The liver occupies an interesting intersection between regenerative medicine, the biology of aging, progress towards organ regrowth biotechnologies, and learning how lower animals can naturally regenerate organs. Human livers are more capable of self-repair and regrowth than any of the other internal organs in a human, and also seem to age more gracefully than other aspects of our biology. Researchers who focus on understanding how metabolism leads to aging learn a great deal by examining differences such as these: why one species lives longer or regenerates more readily, or why one organ system degenerates more slowly. So why does the average liver hold its own over the years more effectively than the average kidney or lung? It is possible that the answers to that and other, similar questions may inform the next generation of biotechnologies, capable of slowing or repairing the damage of aging, or capable of granting greater regenerative powers to humans than are presently the case. Equally, they may not - but the research community won't know until they put in the time needed to find out.
On this topic, I recently noticed an open access paper that acts as an introduction to this view of the liver, an organ situated at a crossing point between various fields of study that are relevant to engineered longevity:
Many organ systems exhibit significant age-related deficits, but, based on studies in old rodents and elderly humans, the liver appears to be relatively protected from such changes. A remarkable feature of the liver is its capacity to regenerate its mass following partial hepatectomy.

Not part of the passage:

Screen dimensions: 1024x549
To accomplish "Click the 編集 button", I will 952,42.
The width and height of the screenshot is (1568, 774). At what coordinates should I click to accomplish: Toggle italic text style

Reports suggests that aging compromises the liver's regenerative capacity, both in the rate and to the extent the organ's original volume is restored. There has been modest definitive information as to which cellular and molecular mechanisms regulating hepatic regeneration are affected by aging. Changes in hepatic sensitivity to growth factors, for example, epidermal growth factor (EGF), appear to influence regeneration in old animals.
Aging appears to compromise liver regeneration by influencing several pathways, the result of which is a reduction in the rate of regeneration, but not in the capacity to restore the organ to its original volume.
It occurs to me that, given the present state of knowledge and underlying biochemistry, work on liver regeneration - or forms of liver rejuvenation, such as that demonstrated by Cuervo's team three years ago - might be expected to produce significant results ahead of work on other organs, all other things being equal. We shall see.